On March 1, 2018, the establishment of the National Financial Reporting Authority was approved by the Union Cabinet. The authority is an independent regulator that will audit or oversee auditors’ work under Section 132 of the Companies Act, 2013. The authority is created to establish as well as enforce auditing and accounting standards and oversee the work of auditors.
Reason for Establishing the National Financial Reporting Authority (NFRA)
The Central Government has the power to establish an authority like the National Financial Reporting Authority under Section 132 of the Companies Act, 2013. A proposal to institutionalise the National Advisory Committee on Accounting Standards was also recommended in the Companies Bill, 2009, by a Parliamentary Standing Committee.
One of the prime reasons for the establishment of the National Financial Reporting Authority is the multi-crore fraud that was reported at Punjab National Bank.
Under Section 132 of the Companies Act, 2013, the National Financial Reporting Authority can carry out the following functions:
- Propose to the Central Government formulation of auditing and accounting standards and policies to be adopted by auditors and companies.
- Enforce and monitor such policies and standards.
- Ensure that the quality of services of all professions connected with the conformity of these policies and standards.
What are the Powers of the National Financial Reporting Authority?
The National Financial Reporting Authority has a chairperson, a secretary, and 3 full-time members. The following are the powers of the authority:
- It can make investigations into misconduct or professional matters of any individual working in a chartered accounting firm.
- It can make inspections of any documents, books, or registers of any firm/professional probed.
- It has the power to issue summons and examine an oath.
- It can impose penalties up to and including debarring professionals in a firm.
What is the Role of the Institute of Chartered Accountants in India (ICAI) After the Establishment of the National Financial Reporting Authority?
The role of the Institute of Chartered Accountants in India will remain the same so far as its members are concerned. Its role shall also continue with regards to audits related to public unlisted companies and private limited companies under the threshold limit to be mentioned in the rules.

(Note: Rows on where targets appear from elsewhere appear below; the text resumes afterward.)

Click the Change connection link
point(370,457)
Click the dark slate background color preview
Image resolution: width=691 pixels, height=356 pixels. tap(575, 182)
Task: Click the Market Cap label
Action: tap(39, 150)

The institute shall maintain its advisory role on auditing and accounting standards and policies by making suggestions and recommendations to the National Financial Reporting Authority.
Possible Penalties for Misconduct Imposed by the National Financial Reporting Authority
In case a professional or a firm is guilty of misconduct, he/she shall be at the receiving end of the following penalties:
- More than Rs.1 lakh, but the penalty could increase to 5x the fees received (for individuals)
- More than Rs.10 lakh, but the penalty could increase to 10x the fees received (for firms)
- Debarring the firm or the professional from involving itself or himself/herself from practice as an Institute of Chartered Accountant of India member, as mentioned in clause (e) of sub-section (1) of section 2 of the Chartered Accountants Act, 1949 for at least 6 months or more, but not more than 10 years, as determined by the National Financial Reporting Authority.